*** Opening of Quoted passage ***

KEEANGA-YAMAHTTA TAYLOR: Yeah, a couple of things. I came to support Sanders because I think that his politics and his political program actually capture the depths of the problem and crises in the United States right now, even before the coronavirus hit the U.S., the problems with the grotesque amount of economic inequality in this country, the way that that manifests itself particularly in black communities in terms of underemployment, the issues with racial justice, injustice with the criminal justice system in this country, the issues with housing insecurity. The entirety of Bernie Sanders’ program captures the abiding problems of inequality in the United States right now that have disproportionate impact in African-American communities. And so, for me, this was not a difficult decision. I am someone who is deeply cynical about electoral politics, and have been for some time. In many ways, I remain that way. But Sanders’ candidacy in 2016, where someone who identifies as a socialist for the first time in a mainstream election garnered 13 million votes, that I think spoke to the deep problems in this society and the deep desire to do something about them.

But beyond issue of the program, I think that — of Sanders’ program, I think that there are two things that are really important: his commitment to solidarity, that is exemplified by his campaign slogan, “Us, not me,” and the political revolution, which is really just about saying that — is an understanding that in order to pass the kind of dramatic legislation that is necessary to transform the lives of people in this country, that it’s not just going to come from Washington, D.C. It most likely won’t come from Washington, D.C., but that it actually has to be pursued by social movements on the ground. It has to be pursued by organizing on the ground. And Bernie Sanders is clearly, by far and away, the only candidate that understands that. So, when people talk about his political program as pie in the sky, as unrealistic, not only is that betraying their own cynicism — and, for that matter, ignorance — about the way that progress has been achieved in this country, but it dismisses what I think is very different and fundamental about how he sees the enactment of these policies, which is through broad social movements on the ground that have the ability to politically coerce a Congress that is filled with millionaires, that is filled with self-interested politicians who have very little interest — many of whom have very little — who have displayed very little interest in the conditions of the people who are worst off in this country.

*** Close of Quoted passage ***
*** Opening of Record set ***

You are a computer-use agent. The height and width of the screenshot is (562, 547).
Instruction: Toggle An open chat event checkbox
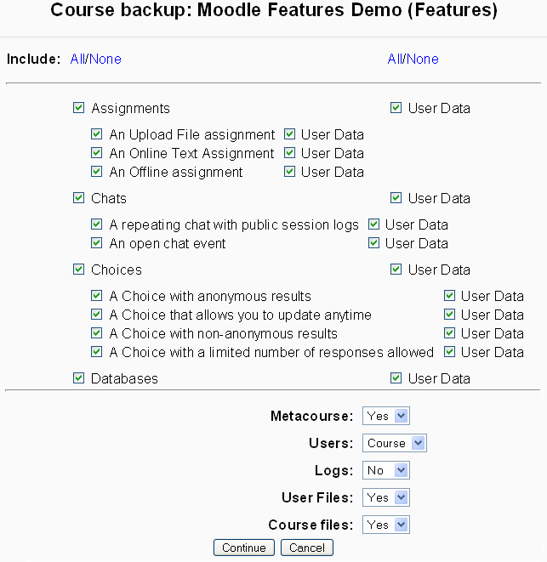97,243
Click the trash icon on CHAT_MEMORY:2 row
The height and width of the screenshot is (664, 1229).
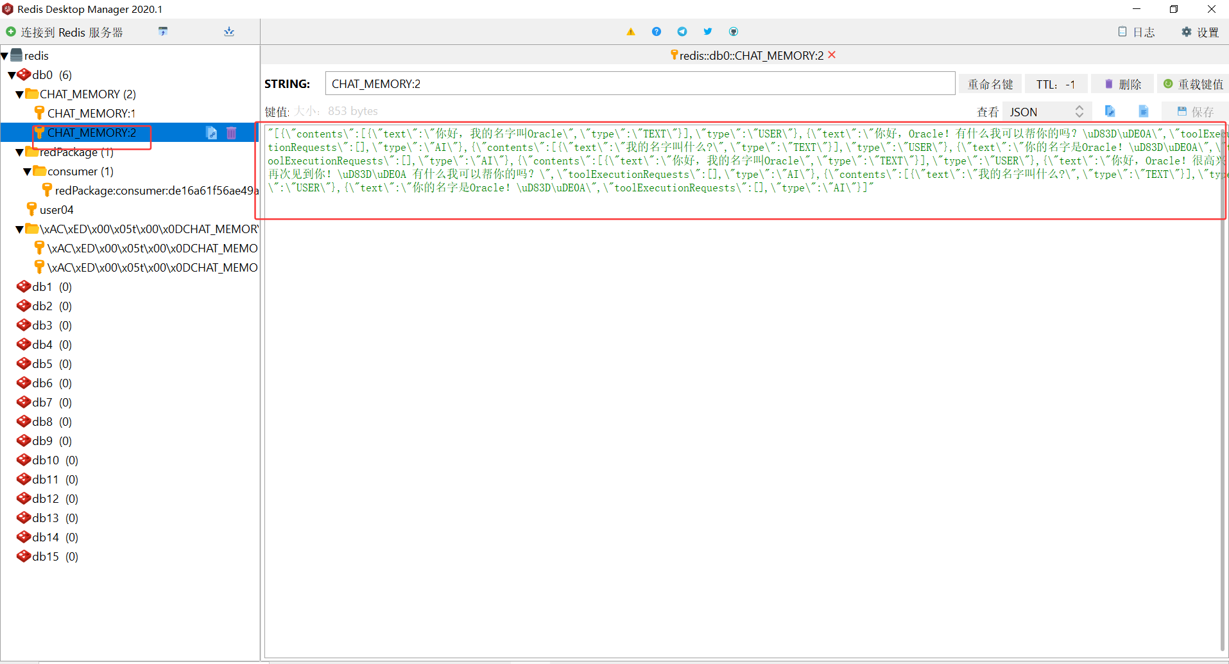[231, 133]
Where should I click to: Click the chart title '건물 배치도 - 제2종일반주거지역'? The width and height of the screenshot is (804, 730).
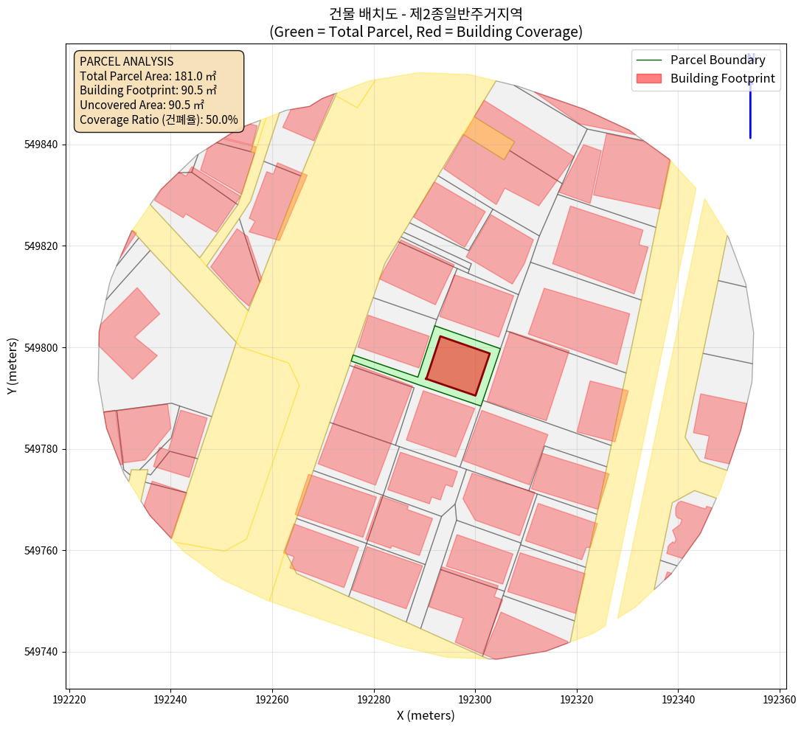[426, 13]
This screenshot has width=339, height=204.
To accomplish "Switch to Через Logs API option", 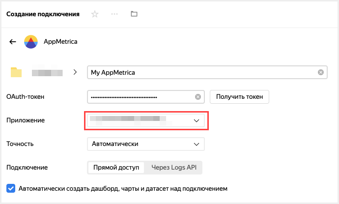I will (x=173, y=168).
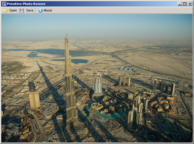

*** Close of Record set ***

-- Brief --
In the transcript about Bernie Sanders, which campaign slogan does Keeanga-Yamahtta Taylor say exemplifies his commitment to solidarity? The entries have nothing to do with what follows.

-- Reply --
"Us, not me."